Doppelagent war involviert
Der CDU-Innenpolitiker Sensburg wies den Vorwurf deutscher Spionage gegen Verbündete zurück, bezeichnete es aber als unerlässlich, dass der BND Informationen in Krisengebieten sammele. Mit Blick auf die Türkei betonte er, wie wichtig es sei, für politische Entscheidungen eine verlässliche Grundlage zu haben. „Da würde ich gerne auf die eigenen nachrichtendienstliche Erkenntnisse zurückgreifen“, sagte Sensburg. Die Bundesregierung müsse nun dem Parlamentarischen Kontrollgremium des Bundestages erklären, was vor sich gehe.
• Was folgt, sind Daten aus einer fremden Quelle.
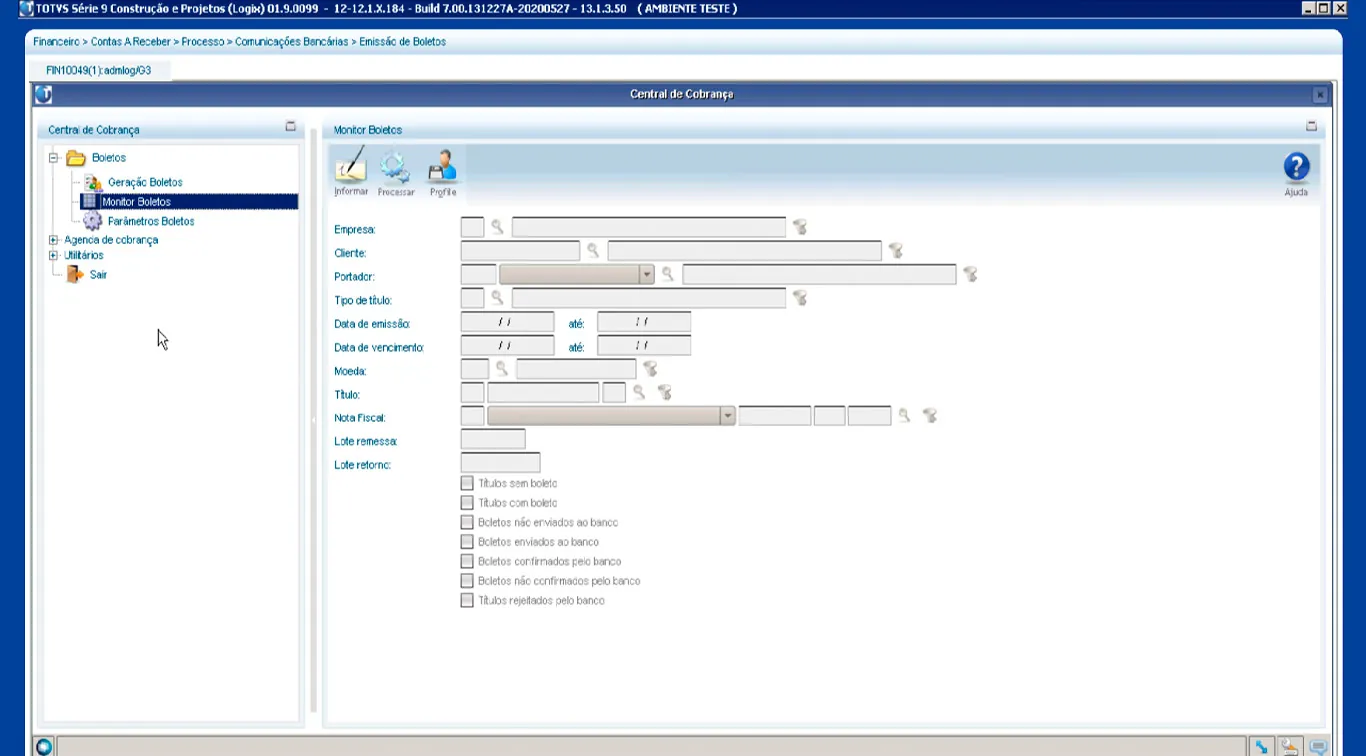Click the magnifier lookup next to Empresa
Image resolution: width=1366 pixels, height=756 pixels.
pos(497,228)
Über die Abhöraktion gegen Clinton hatten als erstes die Süddeutsche Zeitung sowie die Sender NDR und WDR berichtet. Laut Spiegel hatte Clinton 2012 während eines Fluges über Satellitentelefon mit dem früheren UN-Generalsekretär Kofi Annan gesprochen. Das Telefonat sei im Zuge einer Operation gegen Terrorverdächtige als "Beifang" ins Raster des BND geraten.
Nach Informationen der Süddeutschen Zeitung wurde die Abschrift des Telefonats im BND erst aufmerksam gelesen, bevor - wie in solchen Fällen üblich - die Vernichtung der Mitschrift angeordnet wurde. Den Auftrag dazu habe ausgerechnet der Mitarbeiter bekommen, der im Juli als mutmaßlicher Agent im Dienst des amerikanischen Geheimdienstes CIA verhaftet wurde. Eine Kopie der Abschrift soll sich unter den 218 Dokumenten befinden, die der Mann den USA geliefert haben soll.
Die USA haben den Berichten zufolge bereits damit begonnen, die Informationen im Streit über US-Spionageaktionen in Deutschland zu nutzen. Das abgehörte Clinton-Telefonat nähmen sie als Beleg dafür, dass auch die Deutschen die USA ausspioniert haben.
Gregor Gysi ist empört
Die Opposition reagierte empört. „Die Welt der Geheimdienste hat offenbar einen schweren Knall“, sagte Linksfraktionschef Gregor Gysi. „Die Geheimdienste sind offenbar außerhalb jeder Kontrolle.“
Die Grünen forderten rückhaltlose Aufklärung. „Es ist unfassbar, dass wir erst nach über einem Jahr intensiver Diskussion über die NSA-Affäre erfahren, dass auch unsere eigenen Nachrichtendienste aktives Ausspähen verbündeter Staaten betreiben“, sagte Grünen-Chefin Simone Peter. Ihr Parteifreund Konstantin von Notz verlangte, Kanzlerin Angela Merkel (CDU) müsse jetzt umgehend erklären, seit wann sie Kenntnis von den Vorgängen hatte.